** TEXTE FOURNI **
Deuxième plus grosse émettrice de gaz à effet de serre, l’industrie textile est l’une des plus polluantes, tous secteurs confondus. Elle est, en outre, souvent génératrice de conditions de travail désastreuses. Face à ce système, des alternatives se développent : marque éco-responsable, recyclage, seconde main… Mais sont-elles vraiment plus écologiques et sociales ?
Pour mieux comprendre l’impact négatif de l’industrie textile sur notre environnement, il faut remonter sa chaîne de production. Jusqu’au tout début. Et à l’origine des matières dont on fait nos pantalons, chemises ou autres t-shirts, on trouve trois matières premières. Les synthétiques, comme le polyester ou les fibres recyclées de bouteilles en plastique. Les naturelles végétales, comme le coton ou le lin. Les matières d’origine animale, comme la laine ou le cuir.
Toutes comportent de sérieuses limites. Les synthétiques sont fabriqués à 70% à partir de pétrole, une énergie non-renouvelable. Le coton est la matière première végétale la plus utilisée, mais sa culture nécessite beaucoup d’eau. À cause de l’irrigation des champs, la mer d’Aral, située entre l’Ouzbékistan et le Kazakhstan, a perdu la moitié de son étendue et les trois-quarts de son volume.

La matière première d’origine animale pose des problèmes éthiques évidents. En témoignent les scandales à répétition concernant les élevages d’animaux à fourrure comme les lapins ou les visons. De plus, le tannage, qui consiste à transformer la matière en cuir ou en fourrure, est un procédé qui utilise des produits chimiques. Les rejets d’eaux usées polluent ensuite les cours d’eau, comme la rivière Buriganga au Bangladesh, pourtant toujours utilisée par les habitants.
L’industrie de la mode a un impact sur les populations qui vivent à proximité de ses sites, mais aussi sur celles qui y travaillent. Les méthodes utilisées pour teindre ou donner un aspect délavé aux vêtements sont très nocives pour la santé des ouvriers et des ouvrières. Employés par des usines sous-traitantes, ils ne possèdent généralement aucune protection sociale. Et bien souvent, elles se trouvent dans des pays où le code du travail n’est pas le même qu’en France. Les salaires sont bas et les conditions de travail très dures. Le monde a ouvert les yeux sur ce phénomène en 2013, après l’effondrement du Rana Plaza au Bangladesh. L’immeuble abritait plusieurs ateliers de confection pour des grandes marques internationales comme H&M ou Zara. Bilan : 1 134 morts et 2 500 blessés.

** DONNÉES ENREGISTRÉES **

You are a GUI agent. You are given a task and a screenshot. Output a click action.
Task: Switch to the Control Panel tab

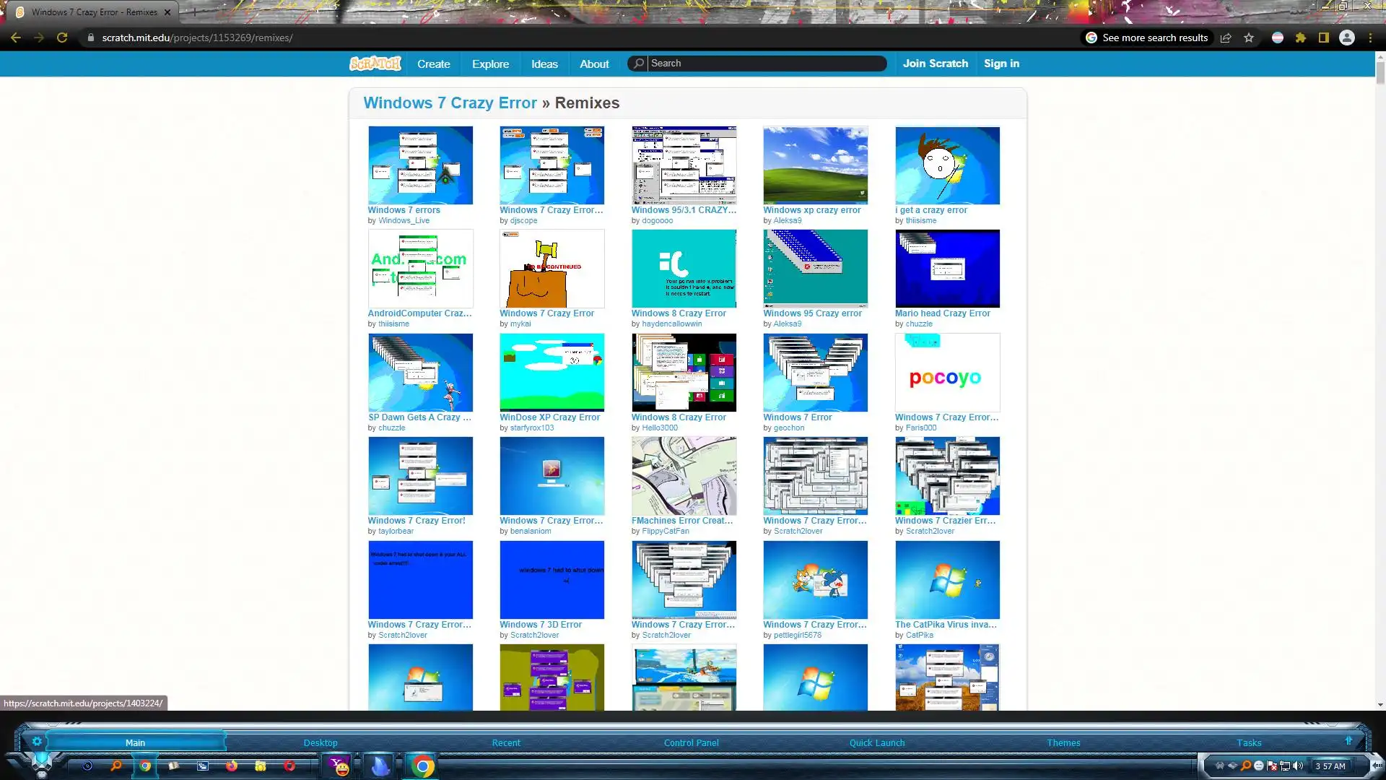click(691, 742)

** CONSIGNE **
Recopiez à l'identique le passage du texte sur l'industrie textile qui va de « Toutes comportent de » jusqu'à « de son volume. » inclus.

** CORRIGÉ **
Toutes comportent de sérieuses limites. Les synthétiques sont fabriqués à 70% à partir de pétrole, une énergie non-renouvelable. Le coton est la matière première végétale la plus utilisée, mais sa culture nécessite beaucoup d’eau. À cause de l’irrigation des champs, la mer d’Aral, située entre l’Ouzbékistan et le Kazakhstan, a perdu la moitié de son étendue et les trois-quarts de son volume.